Vol. 10, No. 31 Week of July 31, 2005

‘Security’ bill no threat to energy deals

Canadian government lacks ability to review transactions; says focus of legislation on defense technology, military hardware

Gary Park

Petroleum News Canadian Correspondent

At the same time U.S. lawmakers are grappling with the strategic and security worries of China’s drive to lock up scarce global oil supplies, the Canadian government has tabled legislation that would require a probe of any foreign investment seen as potentially “injurious to national security.”

In the midst of a firestorm over the threatened purchase of Unocal by the Chinese National Overseas Oil Co., CNOOC, the Liberal government of Prime Minister Paul Martin quietly introduced a bill giving itself explicit authority to review and block foreign transactions.

But Industry Minister David Emerson said the proposed amendment to investment review law was not a signal that foreign investments in the “natural resources sector” were unwelcome.

He said Bill C-59 was not an attempt to shut off major Canadian companies from foreigners.

The emphasis, Emerson said, was a concern about the transfer of sensitive defense technology and military hardware in the wake of 9/11.

Petroleum News Canadian Correspondent

Although a 2004 bid by state-owned China Minmetals to take over mining giant Noranda eventually fell through, it did alert the federal government that Canada — unlike other Group of Eight countries — did not have the ability to review a transaction.

But he would not go into greater detail on what might constitute an investment “injurious to national security.”

Until this year, the greatest anxiety over foreign incursions into Canada’s petroleum industry have focused on U.S.-based companies, which have at times controlled more than 60 percent of Canada’s production, prompting the Canadian government in the 1970s to impose stringent reviews of takeovers.

Those restrictions no longer exist and over recent years U.S. companies have pulled back from most of the assets they acquired at premium prices in the 1990s.

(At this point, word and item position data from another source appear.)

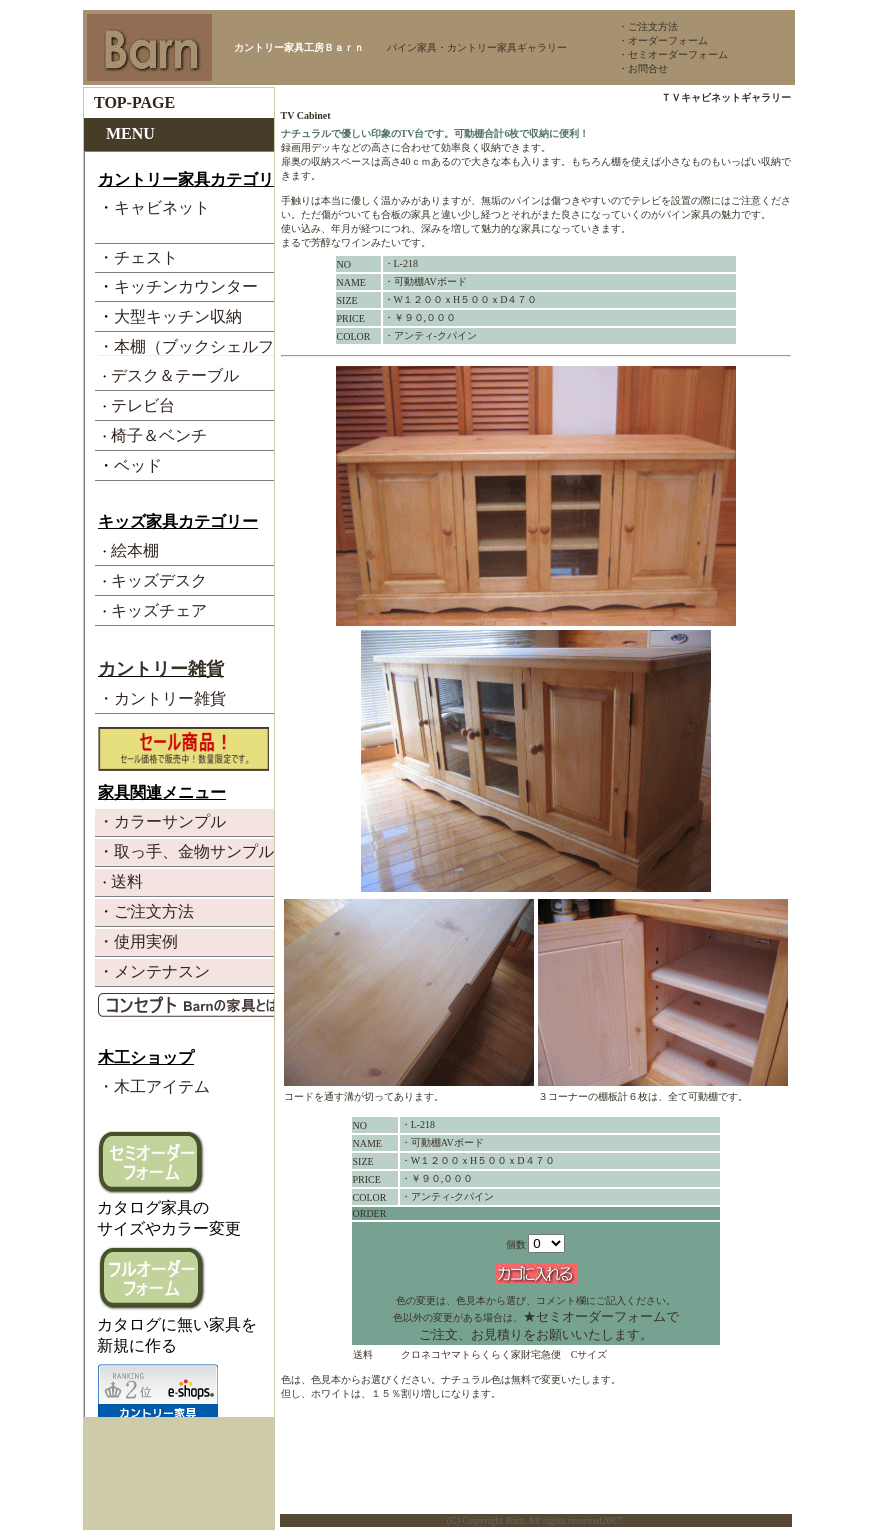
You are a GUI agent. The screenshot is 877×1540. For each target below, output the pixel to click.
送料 (363, 1354)
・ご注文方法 (648, 26)
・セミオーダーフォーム (673, 54)
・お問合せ (643, 68)
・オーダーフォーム (663, 40)
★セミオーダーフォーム (594, 1316)
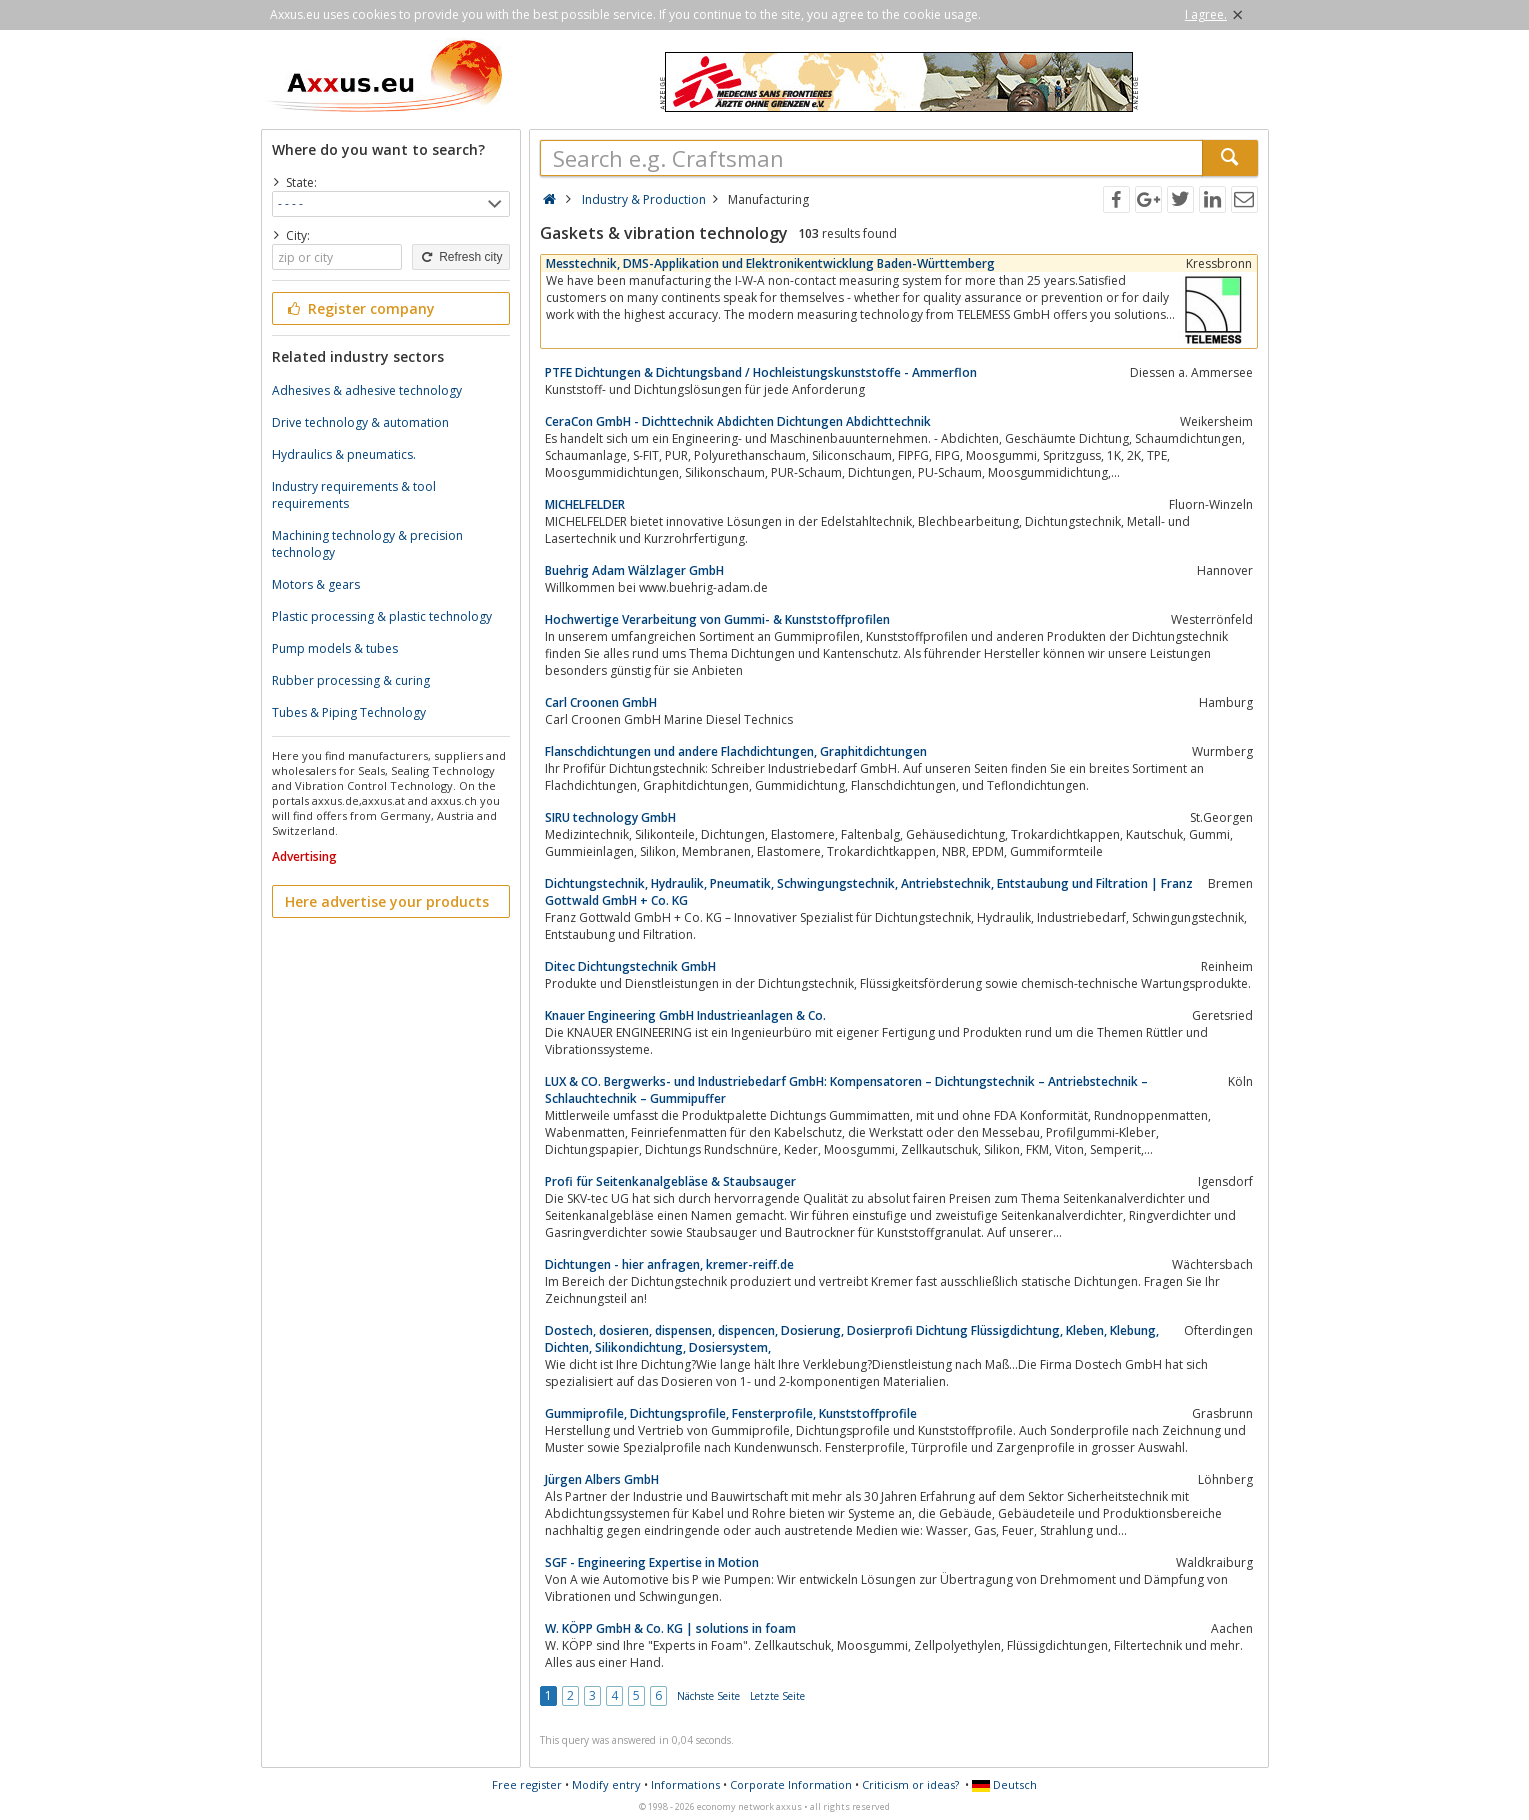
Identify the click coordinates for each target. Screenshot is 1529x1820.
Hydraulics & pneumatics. (344, 454)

The only turnaround occurred in the second week of July when Texas-based Pogo Producing forked over US$1.8 billion for the Canadian holdings of Unocal — the first acquisition of a Canadian oil and gas producer in the four years since Devon Energy took over Anderson Exploration.

Concern over China’s investments

Now that concerns about excessive U.S. influence on the Canadian industry have evaporated, attention has shifted to the arrival of the Chinese, with CNOOC and Sinopec both taking stakes in start-up oil sands producers and PetroChina hoping to become the anchor tenant on Enbridge’s proposed Gateway oil sands pipelines.

But there could be much larger issues looming.

Having apparently been thwarted in its bidding war with Chevron for Unocal, CNOOC is now rumored to have its eye on Talisman Energy, even though the Canadian independent does not have any interests in the oil sands, where the Chinese apparently think future value lies.

A move on Talisman would probably stir the same anxieties that had U.S. political leaders demanding that the Chinese government should allow takeovers of its state-controlled energy industry before it could gain a foothold in the U.S.